December 7, 2016

981 words 5 mins read

Million event Erlang “like” engine

Inspiration:

Facebook has a very unique and custom architecture to handle millions of likes on its posts every second. Sometimes a post is so catchy that it will attract millions of likes per second and being a fan of that article you don’t want to miss its live statistics.

Shorten the goal:

My goal is to create a like engine with can handle millions of likes per second. Let it be 1 like for 1 article/URL or 1000 likes for 1000 articles/URLs or 1 article/URL with million likes.

The architecture:

I have taken a very naive approach to solve this problem. I have created a event_manager with gen_event behavior to handle the events related to likes.

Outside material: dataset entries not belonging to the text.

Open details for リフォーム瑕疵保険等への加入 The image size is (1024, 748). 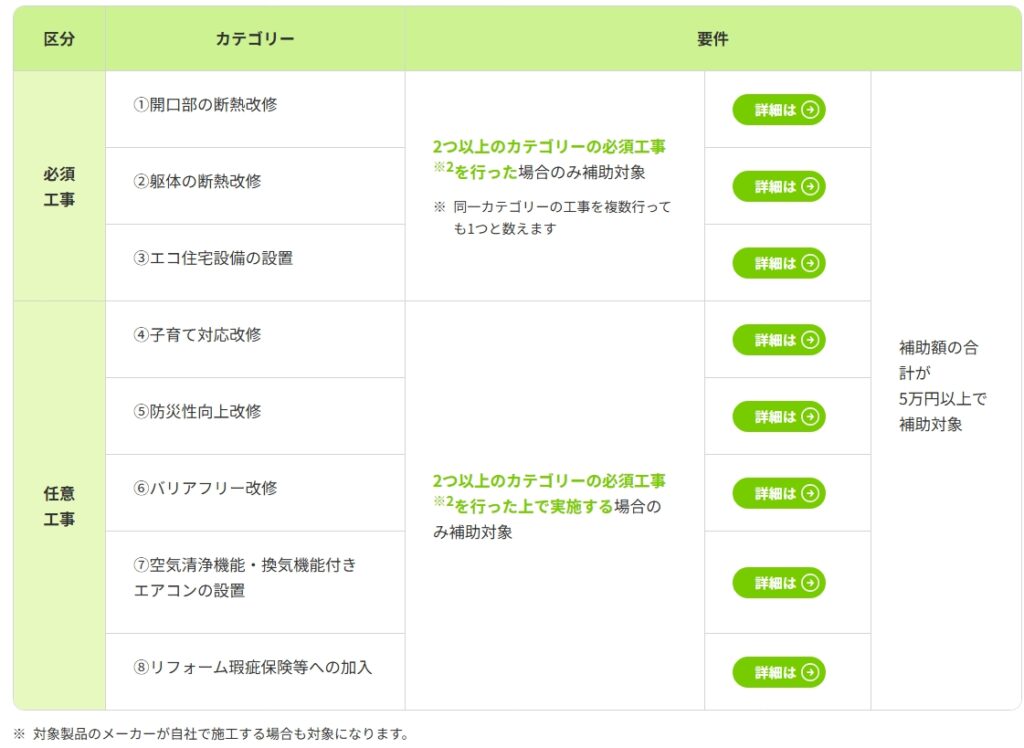[x=778, y=672]
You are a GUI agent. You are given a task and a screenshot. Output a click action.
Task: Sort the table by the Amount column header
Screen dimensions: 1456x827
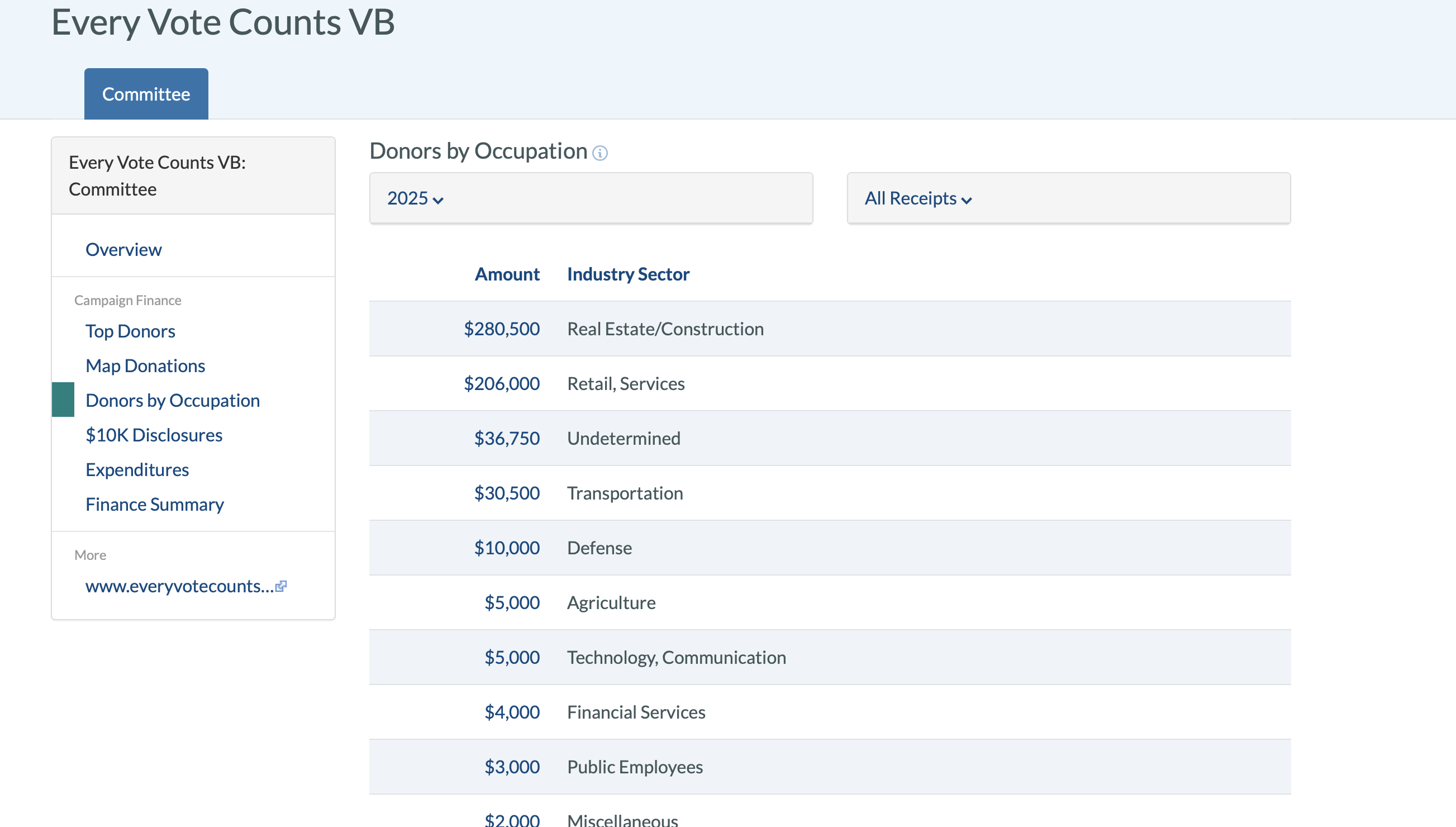tap(507, 274)
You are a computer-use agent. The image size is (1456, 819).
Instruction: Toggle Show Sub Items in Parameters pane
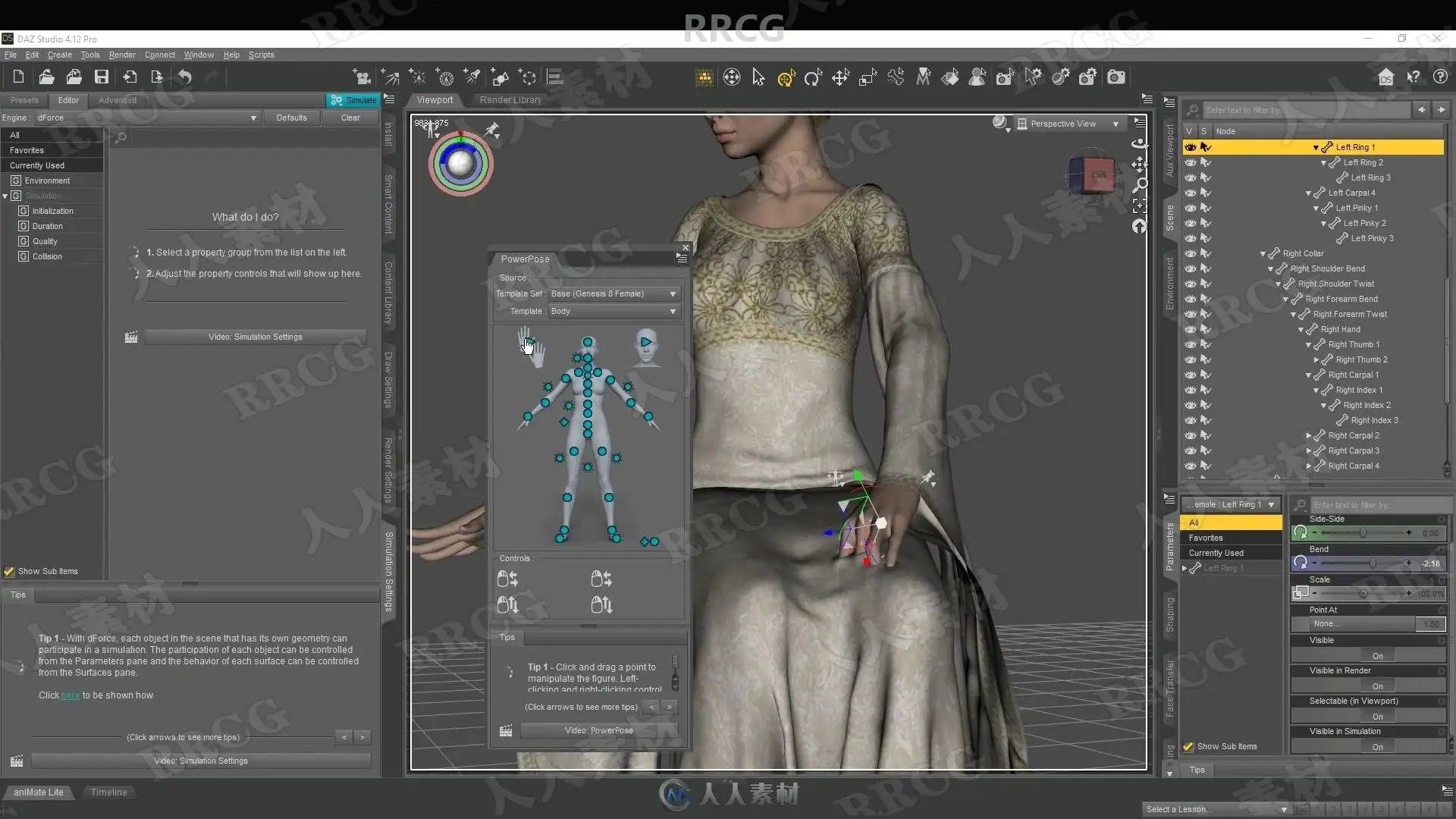pos(1188,746)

Why gen_event? I assume that I have webserver which listens for the events/requests from the client applications. This webserver is basically used to catch all the events without missing even one. The webserver will call an event to the event_manager process. Event handlers can be added to the event_manager process to handle events related to likes,unlikes,impressions etc. I mean, an event handler for like and unlikes, one for impressions and so on.

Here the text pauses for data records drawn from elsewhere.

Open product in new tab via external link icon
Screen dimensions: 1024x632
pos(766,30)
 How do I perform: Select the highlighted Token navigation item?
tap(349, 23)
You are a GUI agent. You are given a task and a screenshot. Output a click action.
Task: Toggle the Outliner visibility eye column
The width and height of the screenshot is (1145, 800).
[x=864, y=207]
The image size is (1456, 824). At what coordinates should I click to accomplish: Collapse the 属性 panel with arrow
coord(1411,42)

Whenever an event_manager is started, following are performed: 1. Creates an ets table with ordered_set option and the control to edit it is given to the event_manager. 2. Adds an event handler to handle particular events. 3. Starts a batcher process which takes care of batching at regular intervals 4. Starts a worker_pool_man process which acts as an interface for worker_pool_sup process which is gen_supervisor behavior.

Worker pool manager:

This is a gen_server process.

This basically starts the worker pool supervisor with a default number of workers(100+10(10% extra buffer processes)) and stores the list of these worker process ids in the state variable.

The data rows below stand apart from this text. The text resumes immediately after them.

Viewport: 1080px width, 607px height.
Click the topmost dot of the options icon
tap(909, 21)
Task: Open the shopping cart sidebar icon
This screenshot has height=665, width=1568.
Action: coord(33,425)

It contains functions to get a new worker process and also to kill some worker process when it is hung up/unresponsive.

Worker pool supervisor:

This is a gen_supervisor behavior process with simple_one_for_one. Good thing about it is you can start just the supervisor process without any workers or child processes initially and you can add them or remove them on fly.

Worker process:

It is a gen_server process which holds a state of the article/URL. The state contains a counter of the current like count. Since the counter is maintained in memory, many thousands of increments or decrements can be performed concurrently.

Each worker process is initially registered, which means the counter value will be set to 0. a commit request to the worker process will retrieve the current counter value.

Batcher process:

This is a gen_server process constantly listens to the event_manager to check whether the ETS table has reached its predefined limit. Whenever ETS table linked to the eventmanager process reaches 2000 unique URL count, it signals the batcher process to take control of it. Batcher reads all the ETS entries and writes them to a file(tab). During this activity the event manager is given a new ETS table to be filled and event_manager is never blocked.

How the whole thing works?

Events coming into the web server are delivered to the event manager which in turn handled by the corresponding event handler. Every event is scrutinised and URL is extracted and stored in the ETS table if it doesn’t already exists. Here ETS table is created with ordered_set strategy but not a bag to store only unique entries. For every new entry into the ETS table a worker process is allocated by calling a worker pool manager. Worker pool manager allocates a worker process from its own list of buffer workers. However these worker processes are obtained from worker pool supervisor process. This is all about a new URL like event coming in.

What If we got a like from the same URL? Now it checks for its existence in the ETS table and get its worker process PID. As each and every worker process is a gen_server process. We basically give a cast call to it update the in memory counter for that particular URL.

That’s it, let us say, we have 1000 unique URL’s with 1000 likes coming in. You will have 1000 processes with counter value of 1000 for each one of them.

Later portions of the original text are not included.